> YOUR GOAL: Exclude the pictures and set down, unaltered, the lines from the one that holds "[Zoeken] (1155, 92)" through the end of the data.

> INPUT MATERIAL:

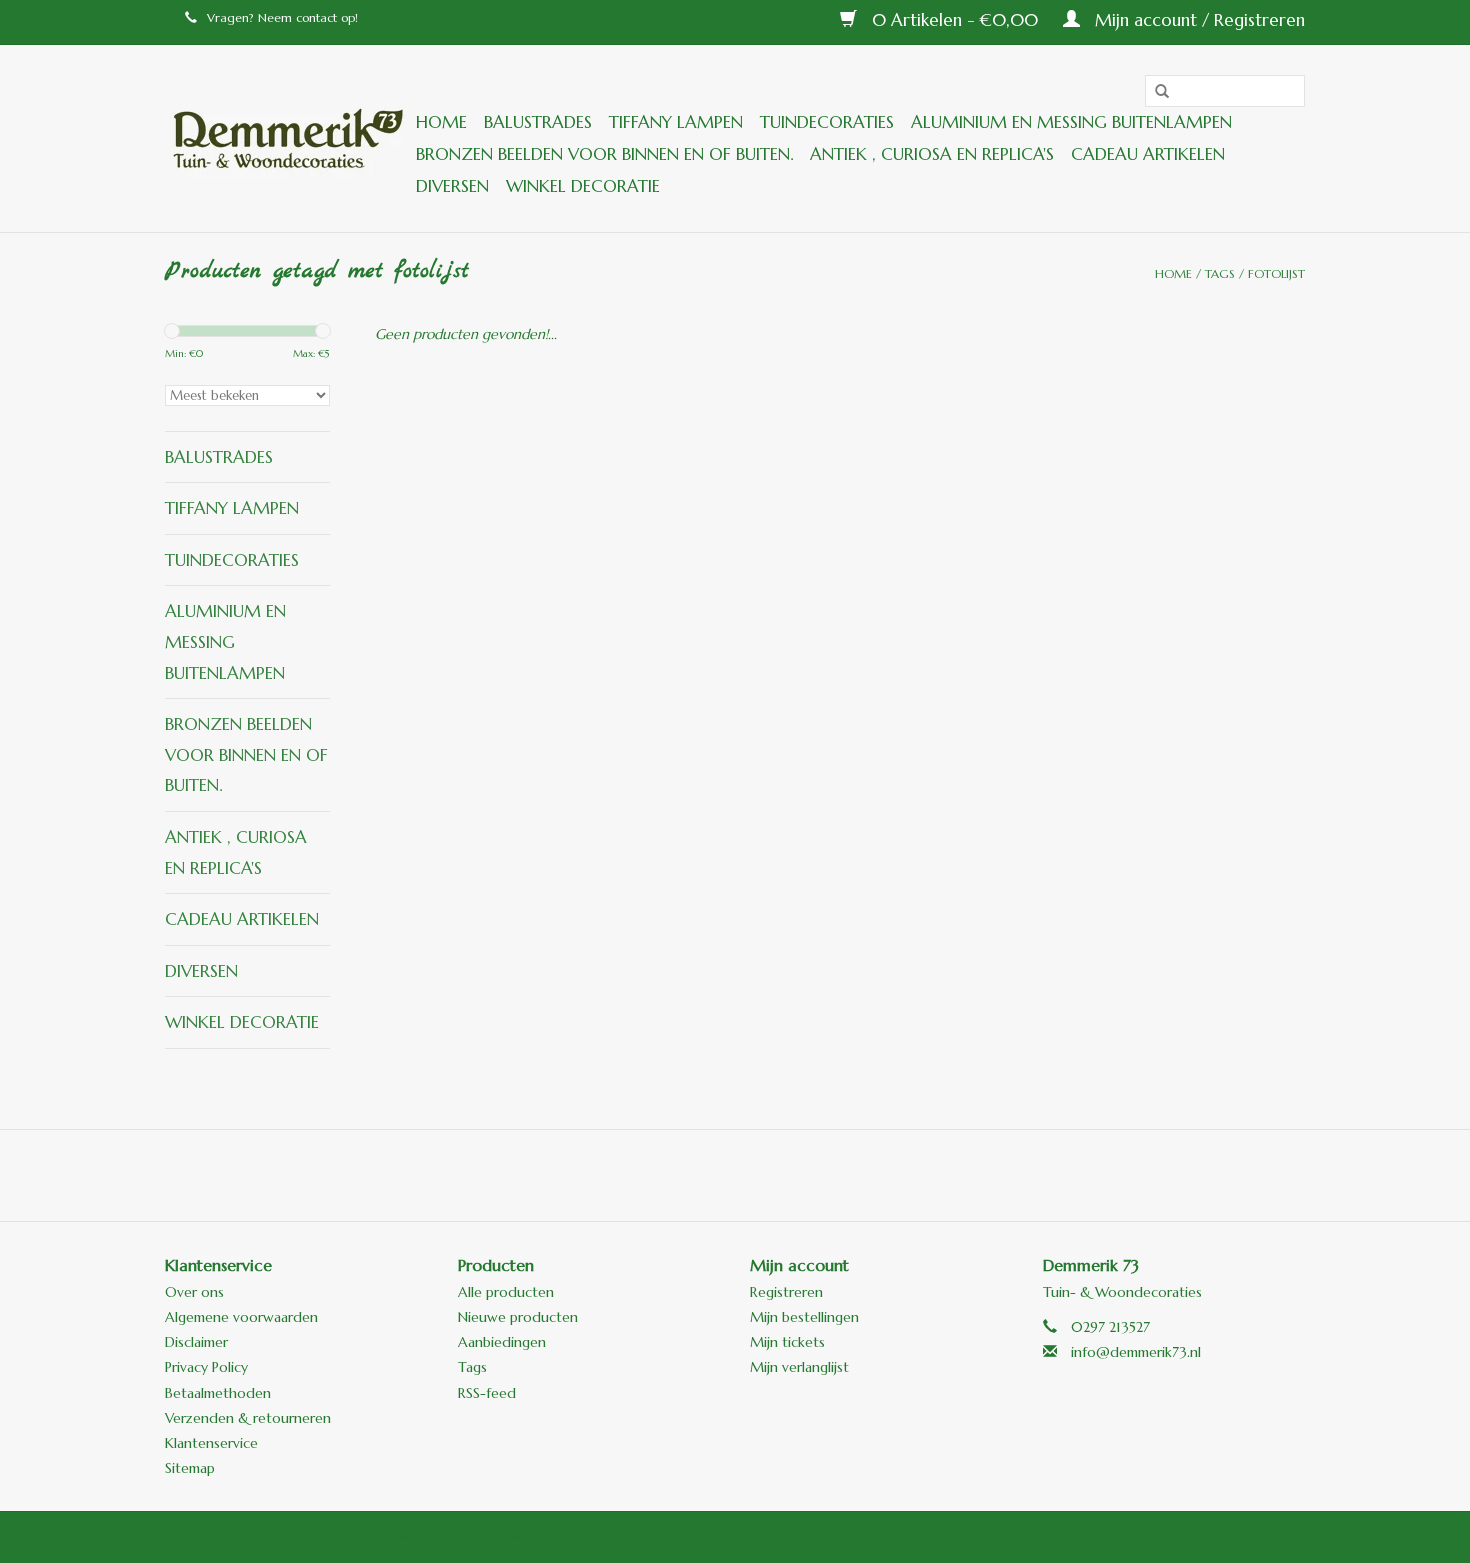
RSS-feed (487, 1393)
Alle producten (506, 1292)
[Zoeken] (1155, 92)
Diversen (452, 186)
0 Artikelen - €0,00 (955, 20)
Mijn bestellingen (804, 1317)
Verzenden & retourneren (248, 1418)
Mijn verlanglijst (799, 1367)
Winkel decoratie (583, 186)
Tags (1220, 273)
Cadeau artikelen (1148, 154)
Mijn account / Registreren (1197, 20)
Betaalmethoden (218, 1393)
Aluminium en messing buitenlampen (1071, 122)
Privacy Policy (206, 1367)
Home (441, 122)
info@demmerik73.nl (1136, 1352)
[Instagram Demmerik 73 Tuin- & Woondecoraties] (843, 1175)
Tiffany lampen (676, 122)
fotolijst (1276, 273)
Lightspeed (601, 1536)
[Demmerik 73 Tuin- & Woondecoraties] (287, 138)
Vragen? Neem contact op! (282, 17)
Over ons (194, 1292)
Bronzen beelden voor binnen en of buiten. (604, 154)
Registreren (786, 1292)
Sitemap (190, 1468)
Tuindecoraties (827, 122)
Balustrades (538, 122)
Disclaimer (196, 1342)
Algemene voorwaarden (241, 1317)
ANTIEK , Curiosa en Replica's (932, 154)
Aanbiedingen (502, 1342)
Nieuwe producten (518, 1317)
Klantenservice (211, 1443)
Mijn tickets (787, 1342)
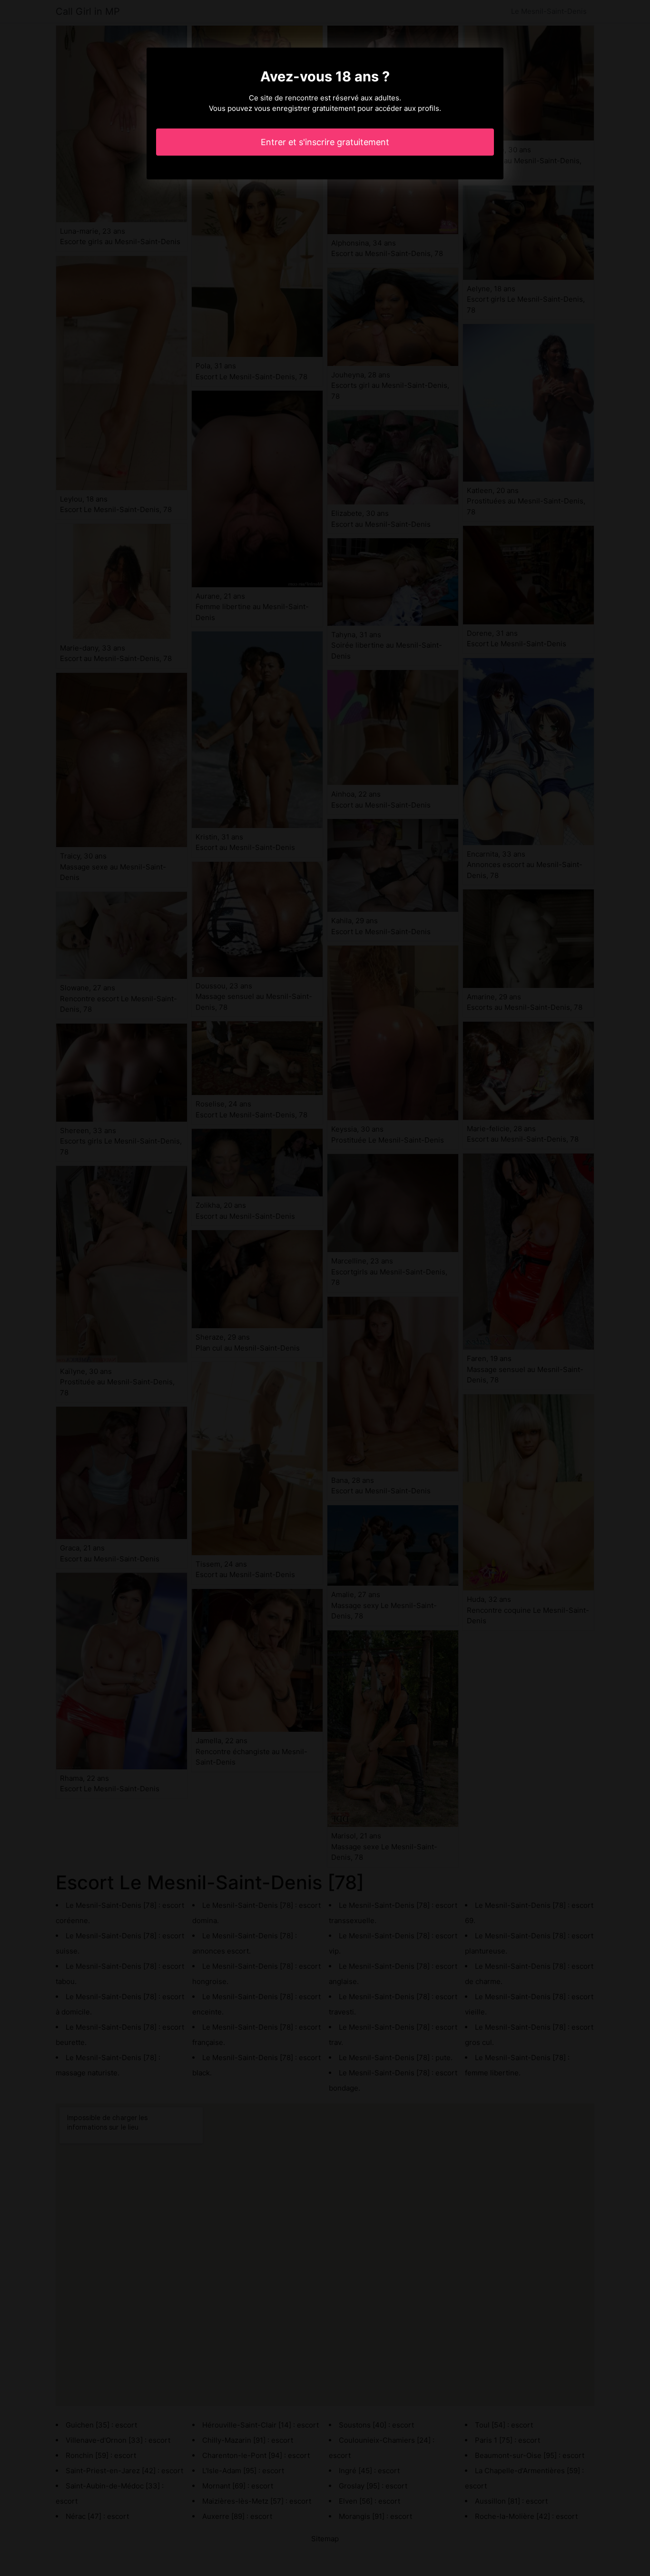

> THE ANSWER:
[Zoeken] (1155, 92)
Diversen (452, 186)
0 Artikelen - €0,00 (955, 20)
Mijn bestellingen (804, 1317)
Verzenden & retourneren (248, 1418)
Mijn verlanglijst (799, 1367)
Winkel decoratie (583, 186)
Tags (1220, 273)
Cadeau artikelen (1148, 154)
Mijn account / Registreren (1197, 20)
Betaalmethoden (218, 1393)
Aluminium en messing buitenlampen (1071, 122)
Privacy Policy (206, 1367)
Home (441, 122)
info@demmerik73.nl (1136, 1352)
[Instagram Demmerik 73 Tuin- & Woondecoraties] (843, 1175)
Tiffany lampen (676, 122)
fotolijst (1276, 273)
Lightspeed (601, 1536)
[Demmerik 73 Tuin- & Woondecoraties] (287, 138)
Vragen? Neem contact op! (282, 17)
Over ons (194, 1292)
Bronzen beelden voor binnen en of buiten. (604, 154)
Registreren (786, 1292)
Sitemap (190, 1468)
Tuindecoraties (827, 122)
Balustrades (538, 122)
Disclaimer (196, 1342)
Algemene voorwaarden (241, 1317)
ANTIEK , Curiosa en Replica's (932, 154)
Aanbiedingen (502, 1342)
Nieuwe producten (518, 1317)
Klantenservice (211, 1443)
Mijn tickets (787, 1342)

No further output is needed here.